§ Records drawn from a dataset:
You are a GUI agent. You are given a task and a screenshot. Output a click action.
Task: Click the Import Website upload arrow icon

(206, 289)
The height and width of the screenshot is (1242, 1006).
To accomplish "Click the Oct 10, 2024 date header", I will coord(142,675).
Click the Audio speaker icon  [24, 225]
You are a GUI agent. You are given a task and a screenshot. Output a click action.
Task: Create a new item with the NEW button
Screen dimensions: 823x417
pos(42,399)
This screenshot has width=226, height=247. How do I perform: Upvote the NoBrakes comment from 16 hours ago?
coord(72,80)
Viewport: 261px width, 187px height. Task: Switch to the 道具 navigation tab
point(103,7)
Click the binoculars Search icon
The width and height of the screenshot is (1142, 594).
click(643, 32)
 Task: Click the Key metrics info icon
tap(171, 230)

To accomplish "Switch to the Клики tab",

§ What to produce: Repeat the data. Every word must match.

§ Response to the task:
You are a GUI agent. You are given a task and a screenshot. Output a click action.
Task: Click the Import Website upload arrow icon

(206, 289)
The height and width of the screenshot is (1242, 1006).
To accomplish "Click the Oct 10, 2024 date header", I will coord(142,675).
Click the Audio speaker icon  [24, 225]
You are a GUI agent. You are given a task and a screenshot. Output a click action.
Task: Create a new item with the NEW button
Screen dimensions: 823x417
pos(42,399)
This screenshot has width=226, height=247. How do I perform: Upvote the NoBrakes comment from 16 hours ago?
coord(72,80)
Viewport: 261px width, 187px height. Task: Switch to the 道具 navigation tab
point(103,7)
Click the binoculars Search icon
The width and height of the screenshot is (1142, 594).
click(643, 32)
 Task: Click the Key metrics info icon
tap(171, 230)

To accomplish "Switch to the Клики tab",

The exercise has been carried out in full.